Puppeteer cuts its own niche in the platforming genre. Aside from the presentational differences, Puppeteer is not the tightest platformer, but makes up for it by Kutaro having a nifty pair of scissors named Calibrus. These combined blades can cut through most obstacles and give Kutaro momentum forward and compose his primary form of transportation. There are other sections that break up the more typical 2D sidescrolling sections that take the player on horseback and involve jumping over and avoiding obstacles. A final form of gameplay arises in the bonus levels that are collecting missions. The collectables in the games are moon pieces, one hundred of which grant the player another life. Other collectables include “heads.” Kutaro has quite literally “lost his head” and uses those that he finds as a substitute. He may have up to three heads at a time and each head has a unique action that might be required to find specific secrets. His heads also act as a life bar and when he runs out he is dead. Once hit he may attempt to recover them before they disappear.
How Does it Compare?
At times, Puppeteer feels as though it is the results of the best LittleBigPlanet created levels and many comparisons may be drawn between the two Sony exclusives. The announcers sound uncannily similar although are not the same person. They are both 2D sidescrolling platformers. Both have top-notch presentation and are incredibly charming. Both have silent protagonists. Both actually are not that precise of platformers. Puppeteer’s gameplay can get a little stale and formulaic, but everything surrounding the gameplay elevates it to being something spectacular.

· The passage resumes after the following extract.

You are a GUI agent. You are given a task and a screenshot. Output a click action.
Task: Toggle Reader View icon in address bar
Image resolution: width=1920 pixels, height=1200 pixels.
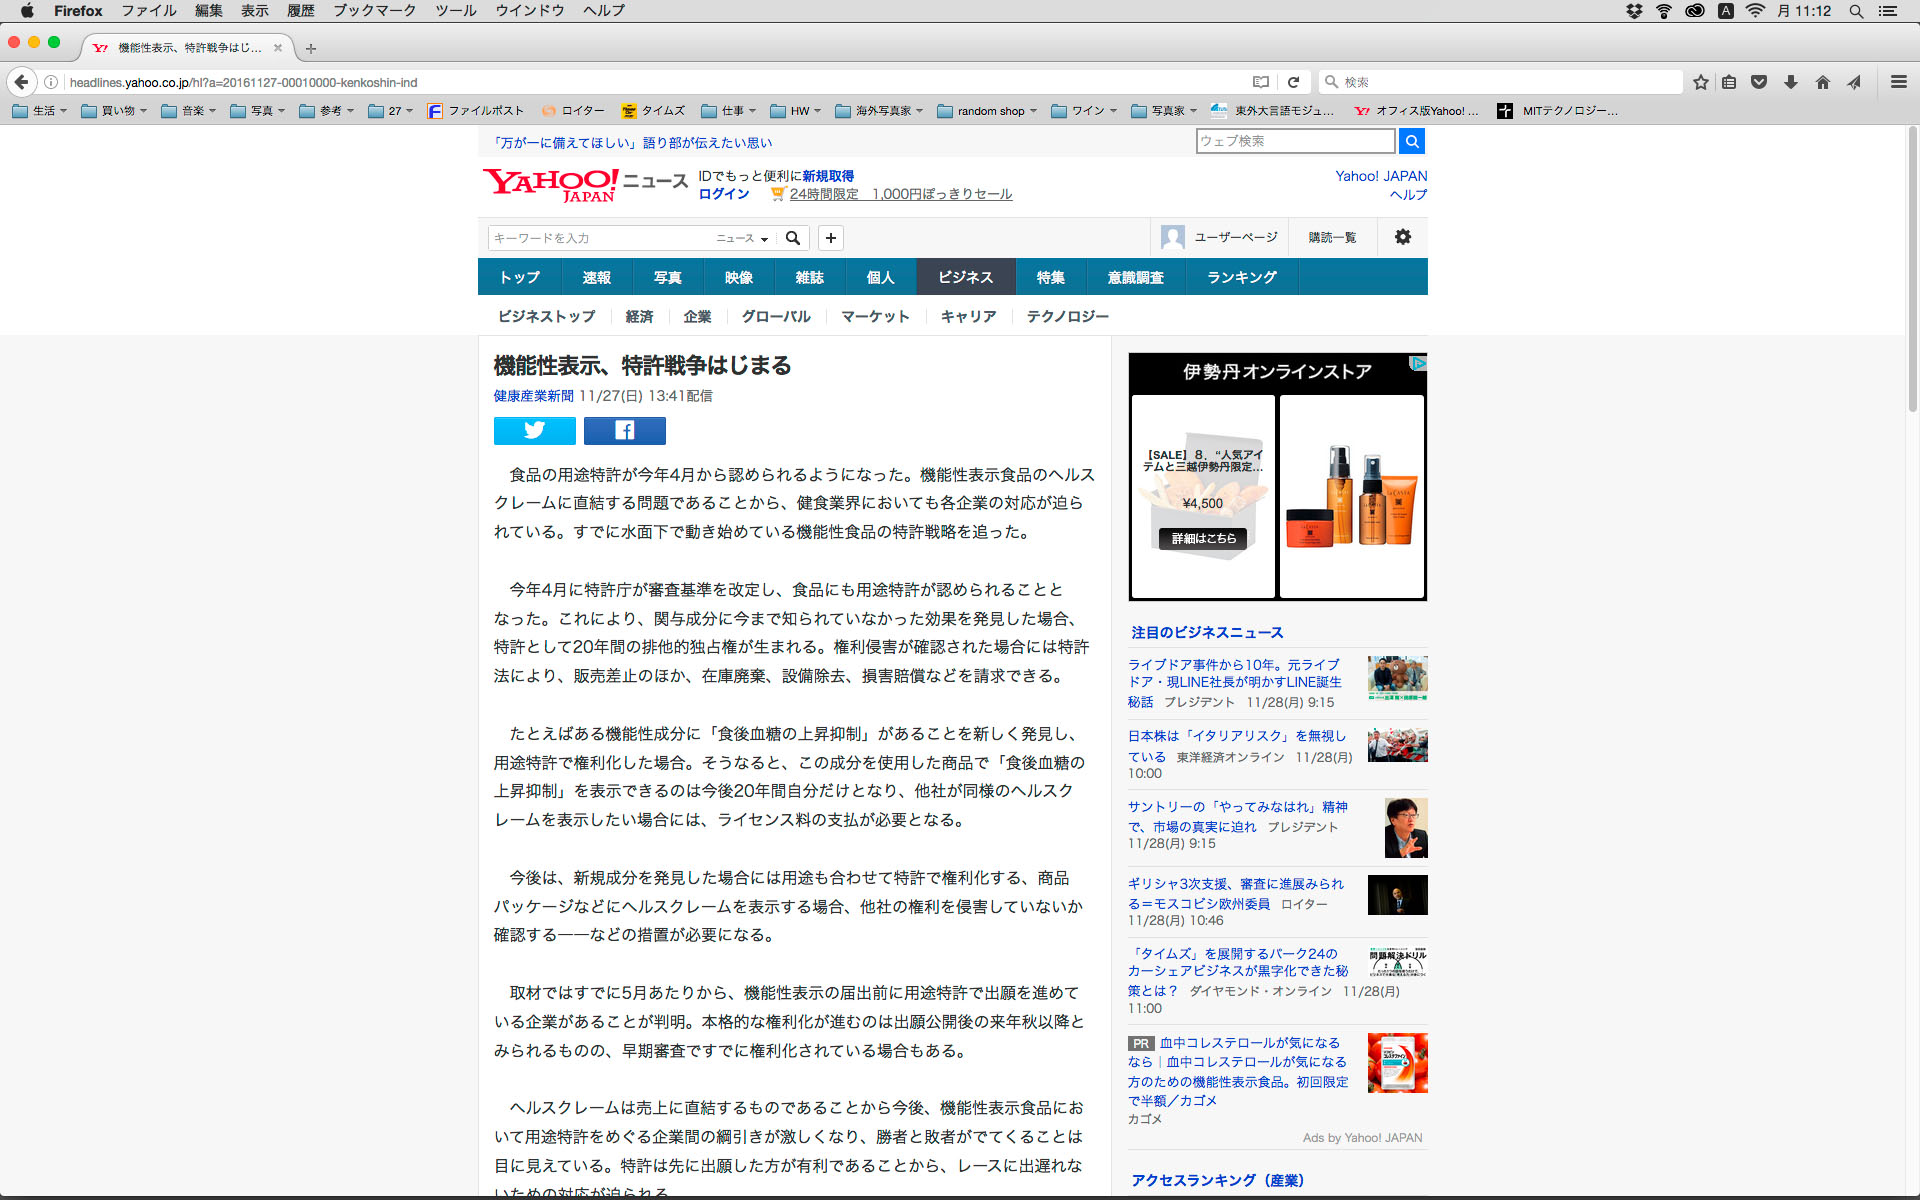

Though Puppeteer is not a best-in-class platformer like Super Meat Boy, Rayman Legends, or New Super Mario Bros., it does enough different to make it notable and memorable. The voice casts’ performances are excellent, the presentation is amazing, and the look and sound of the game are distinct and wonderfully pleasing the senses. Puppeteer skews a little young, but remains engaging. It has a Disney-style musical number, a pirate who speaks nearly exclusively in suggestive innuendo, and a full act of the game that would make Tim Burton proud. For as largely unimpressive the gameplay may become, the “everything else” makes Puppeteer worth a look for anyone who enjoys platformers or that Disney-like magic.